Justin Marsh, who graduated in 2011 with one of UNC Charlotte’s first Systems Engineering bachelor’s degrees, has been on the project with CB&I for two years now.

“My systems education has been valuable in teaching me to work on a lot of different things and pull them all together,” Marsh said. “I’m doing mechanical engineering and design engineering, managing projects, and procuring parts and materials for my systems.

“At the site a lot of what engineering is, is the mindset and ability to get things done. And to that end the people interactions are key. I love my job. The work is challenging and rewarding. Every day I can see the results of my work come to life in concrete and steel.”

 

Rebecca Parks (Braswell), an Electrical Engineering Technology graduate, earned her degree in 2006 through the online bachelor’s of science program. She went to work for CB&I right out of school, and has been at Vogtle since July 2012 as acting lead for a group 30 engineers and designers creating the balance-of-plant systems.

“It is very exciting to be able to be part of the current generation of new build engineers,” Parks said. “I hope that the successful completion of this job will open up more opportunities for other new builds. It’s also nice to be able to share an alma mater with your co-workers, especially considering we are not working in the vicinity of the school.”

Much of what she learned at UNC Charlotte is relevant to her daily job activities, Parks said. “I think the 2 + 2 on-line program provided the leadership and teamwork qualities needed to excel in the industry.”

 

Gregg Nantz, a 2008 Mechanical Engineering graduate, leads the procurement group that buys material and equipment that has been designed by engineering. “I like my position and the responsibility it has to the overall success of the AP1000 project,” Nantz said. “It is very rewarding to be part of the engineering team that is leading the way for the re-emergence of nuclear power in the United States.”

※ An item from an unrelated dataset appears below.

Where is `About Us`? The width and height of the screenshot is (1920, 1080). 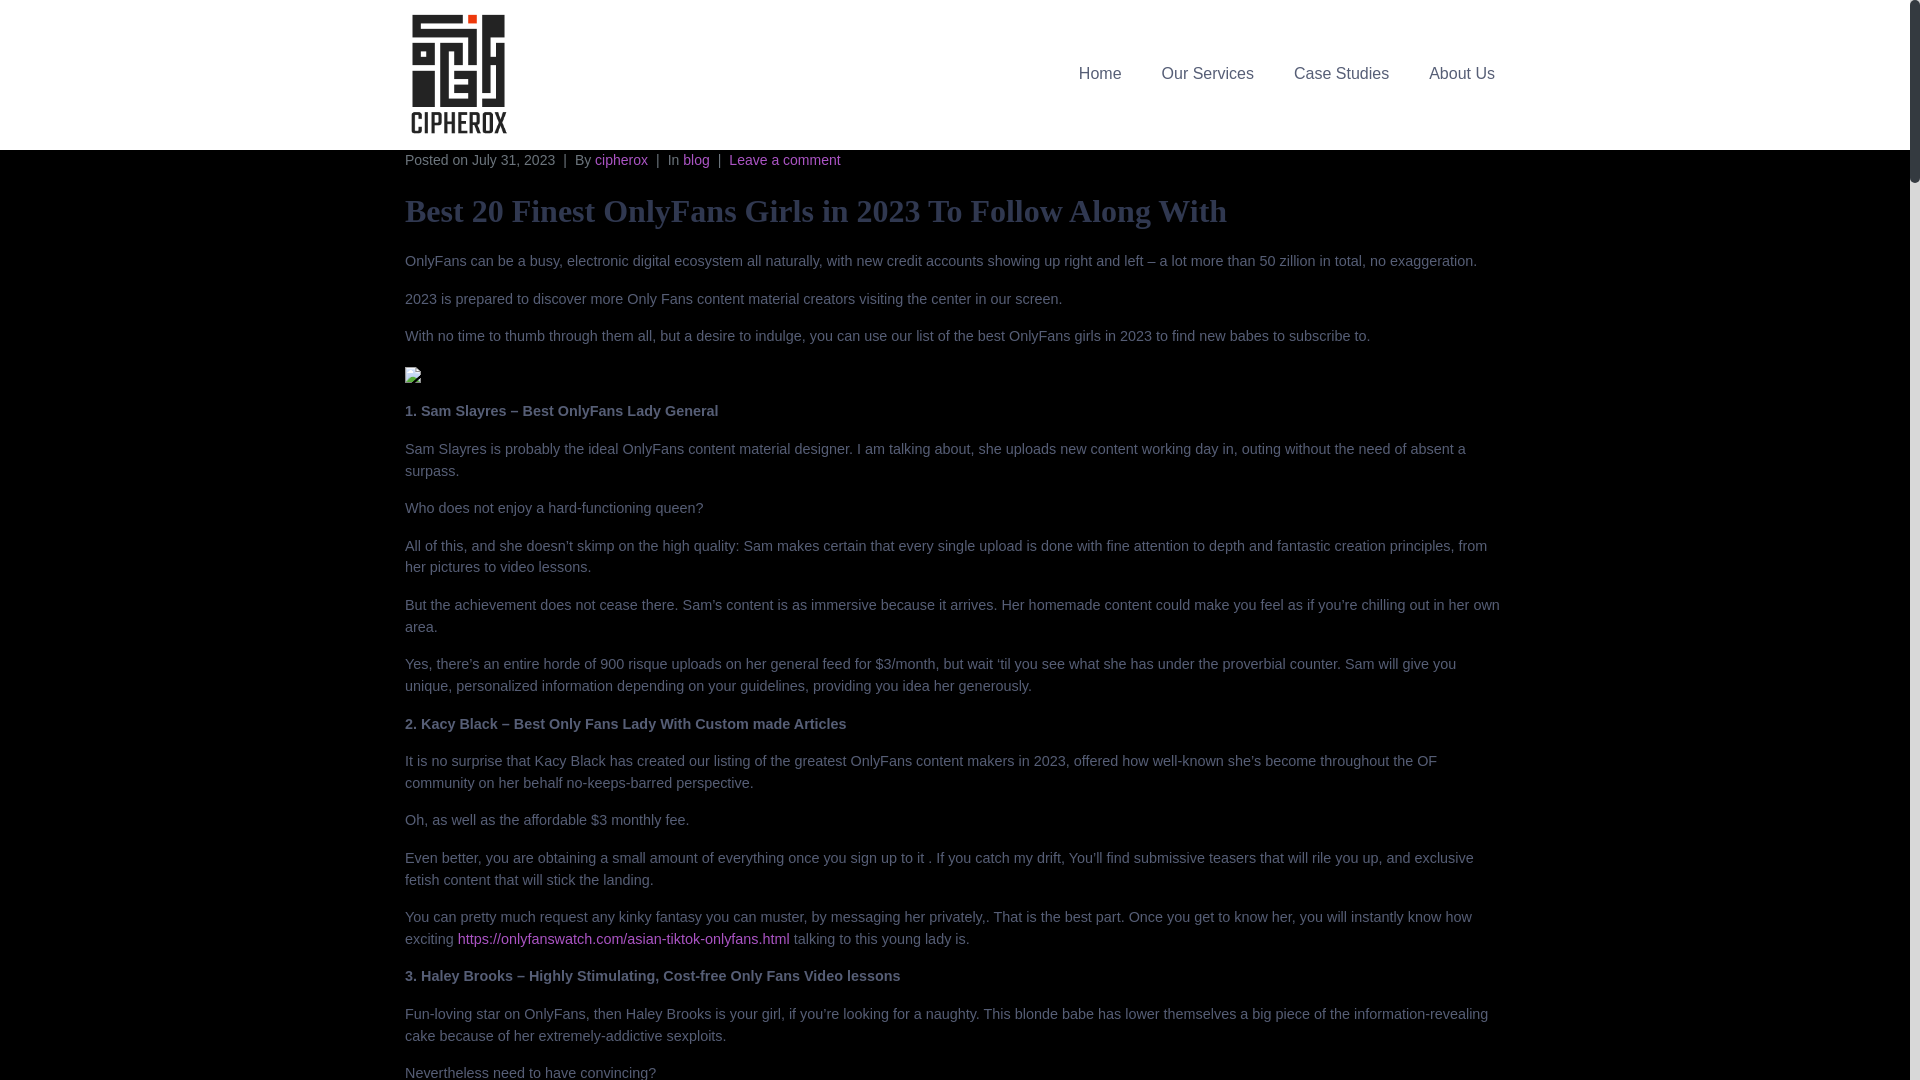
About Us is located at coordinates (1462, 72).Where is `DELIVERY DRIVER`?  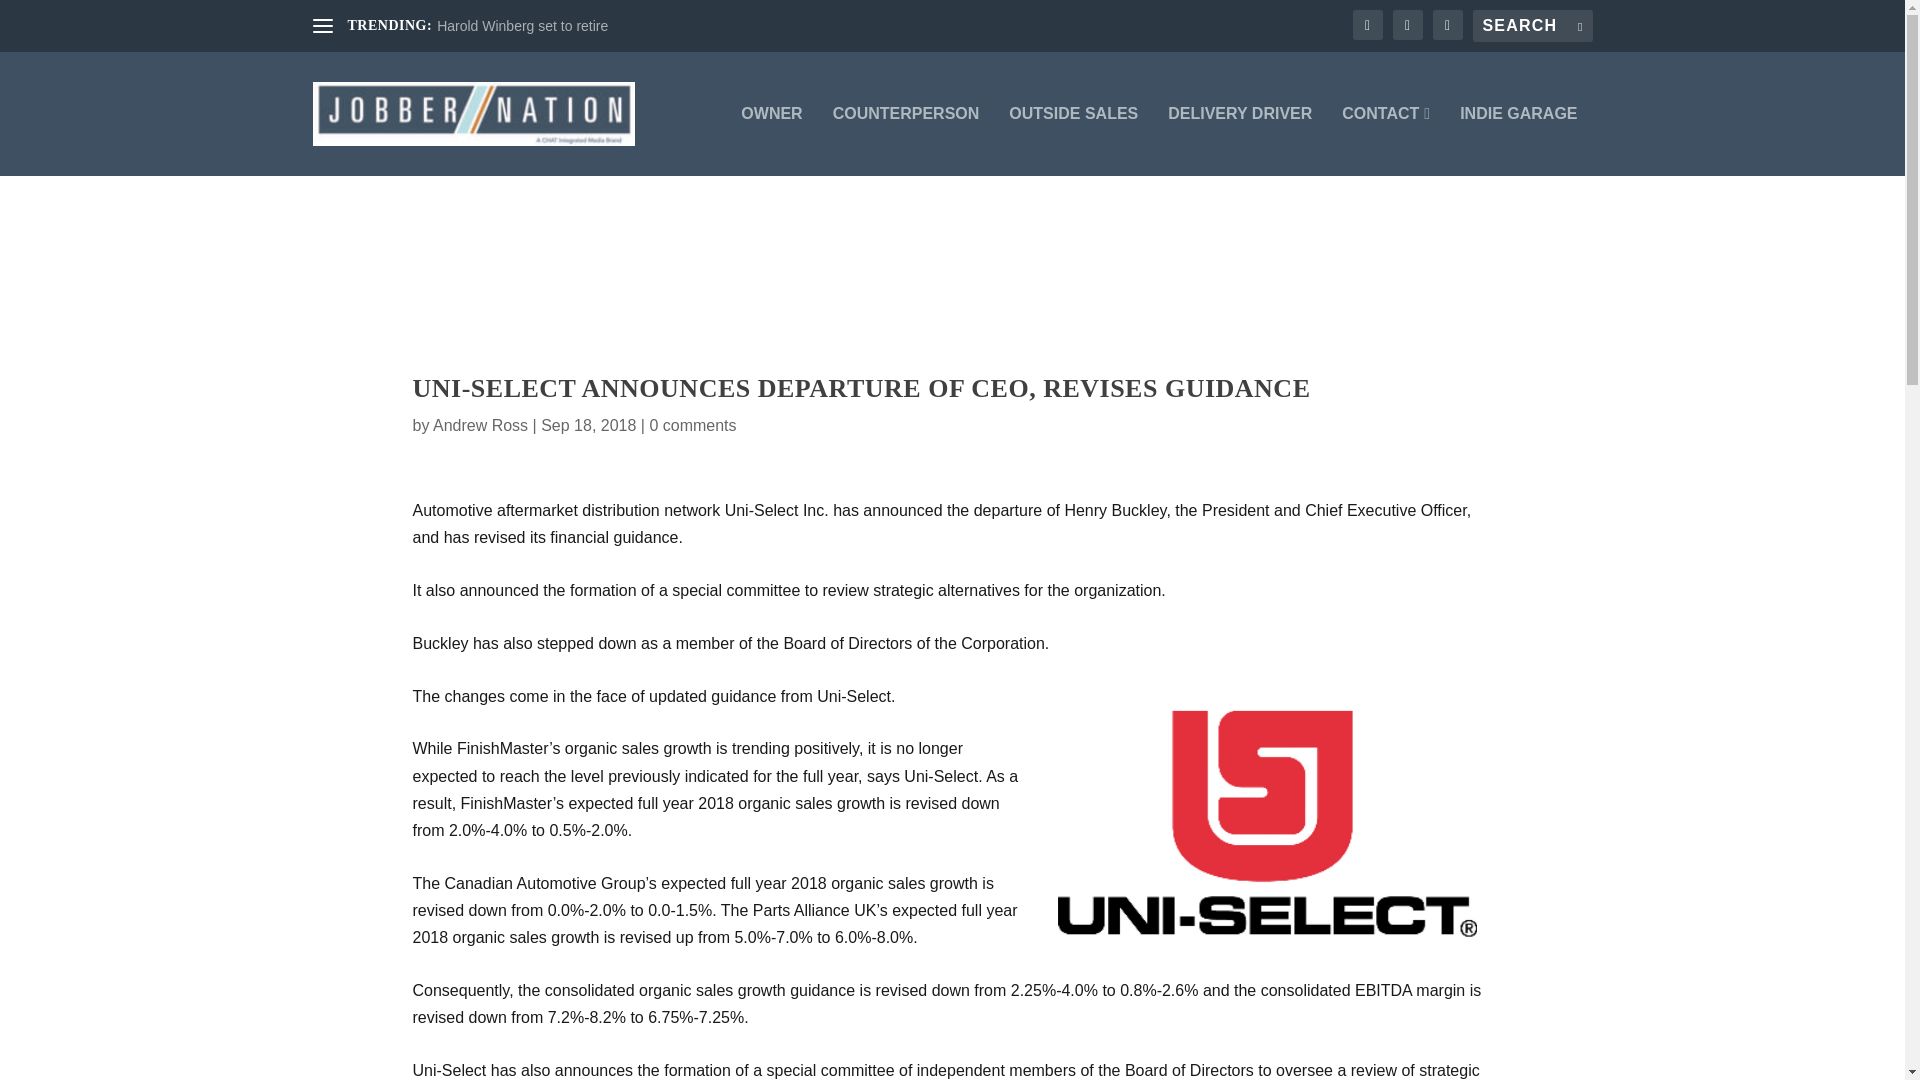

Forty Niner pride is strong at the site, Nantz said. “We all share a common thread that has built a brother/sisterhood to represent UNC Charlotte as a leading engineering university in the power industry. The William States Lee College of Engineering professors, faculty and staff have developed a learning environment that allows the student to develop resourcefulness and the technical skills required to be successful in the power industry.”

In his advice to current students, Nantz said the skills crucial to producing safe nuclear power are understanding of engineering fundamentals, problem solving, attention to detail, critical thinking, technical accuracy, comprehension of written direction, communication skill (verbal and written), time management and ability to work in teams.

 

Kevin Departhy is a 2012 Mechanical Engineering grad with a concentration in energy and minor in physics. He is a site design engineer at Vogtle.

“The intense focus not only on theory, but on design project experience has given the UNC Charlotte grads an edge when it comes to leadership and working as a team,” Departhy said. “As one of the first to complete the concentration in energy through the EPIC program, I was much better equipped with industry knowledge and project experience.”

In his advice to current students, Departhy said to remember it is not all about technical abilities. “You must develop your soft skills and abilities to operate in a team. They are just as important.”